Singapore, November 7, 2007: South Korean medical devices company Seegene has unveiled a diagnostic test tool that it claims can simultaneously detect the most common bacteria and viruses causing sexually transmitted disease (STD).
The Seeplex STD/HPV test screens for Chlamydia Trachomatis (CT), Neisseria Gonorrhea (NG), as well as 14 Human Papillomaviruses (HPV) high-risk types and 5 HPV low risk types in a single reaction tube, at the price point of a single pathogen test using the same sample.
“Current clinical STD and HPV screening procedures are not cost efficient, using a separate test to detect each indication for CT, NG, HPV High Risk, and HPV Low Risk. Since STD infections have a high co-infection rate (with afflicted individuals exhibiting more than one STD infection), and HPV is the main cause of cervical cancer, clinical healthcare systems need an effective and economical diagnostic tool, one capable of detecting the most prevalent STD and HPV pathogens with a single test,” Seegene said in a prepared press material.
The Seeplex STD/HPV diagnostic test enables healthcare providers to quickly, accurately and cost-effectively determine most prevalent STD/HPV infections in patients. Armed with this diagnostic information, physicians will be able to write better prescriptions, and clinicians can provide the best course of treatment.

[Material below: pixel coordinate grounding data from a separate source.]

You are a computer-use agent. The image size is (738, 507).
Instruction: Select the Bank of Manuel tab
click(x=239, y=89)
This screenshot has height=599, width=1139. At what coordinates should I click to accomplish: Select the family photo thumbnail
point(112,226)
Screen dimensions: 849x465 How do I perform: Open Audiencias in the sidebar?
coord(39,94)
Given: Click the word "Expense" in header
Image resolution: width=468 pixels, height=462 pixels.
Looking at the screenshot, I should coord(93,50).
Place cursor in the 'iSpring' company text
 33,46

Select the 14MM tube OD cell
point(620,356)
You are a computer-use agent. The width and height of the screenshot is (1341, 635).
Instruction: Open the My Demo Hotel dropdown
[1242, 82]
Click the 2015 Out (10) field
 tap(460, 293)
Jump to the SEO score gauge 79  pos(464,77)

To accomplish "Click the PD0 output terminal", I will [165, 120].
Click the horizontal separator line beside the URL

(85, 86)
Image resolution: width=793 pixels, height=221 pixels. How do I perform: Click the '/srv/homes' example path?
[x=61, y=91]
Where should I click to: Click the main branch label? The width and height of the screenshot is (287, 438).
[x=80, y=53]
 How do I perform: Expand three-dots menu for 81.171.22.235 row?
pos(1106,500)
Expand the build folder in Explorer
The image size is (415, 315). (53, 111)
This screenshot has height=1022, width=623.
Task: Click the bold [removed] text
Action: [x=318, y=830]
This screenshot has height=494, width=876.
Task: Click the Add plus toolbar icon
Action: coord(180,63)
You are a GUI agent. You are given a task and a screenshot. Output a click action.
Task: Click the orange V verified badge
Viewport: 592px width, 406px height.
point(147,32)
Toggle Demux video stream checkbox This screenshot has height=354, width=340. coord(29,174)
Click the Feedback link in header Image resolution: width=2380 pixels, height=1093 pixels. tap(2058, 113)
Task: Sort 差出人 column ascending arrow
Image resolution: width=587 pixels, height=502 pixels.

“Since most STD and HPV cause no noticeable symptoms, they go undetected. These asymptomatic infections can be diagnosed only through testing. Therefore, the only way to slow the spread of STD/HPV along with their dangerous effects, like cervical cancer, is to provide routine and ubiquitous screening programs,” said Jong-Yoon Chun, Founder and Chief Executive Officer of Seegene.
According to a study in the February 28, 2007 issue of JAMA, approximately one in four US females between the ages of 14 and 59 years is at risk for sexually transmitted infections, which typically exhibit no visible symptoms. High-risk HPV types are detected in 99 percent of cervical cancers and HPV types 16 and 18 cause over 70 percent of cervical cancers. Alarmingly, individuals diagnosed positive for HPV are on average infected with up to five different types of HPVs.
These extremely high STD infection rates among the general population place an enormous financial burden upon healthcare systems and on patient point of care systems. Supporting this assertion, The Center for Disease
Control’s (CDC) computer model of the cost of STD infections estimates that the 9.1 million new STD infections among 15-to-24-year-olds in the
United States in the year 2000 cost $6.5 billion in direct medical costs.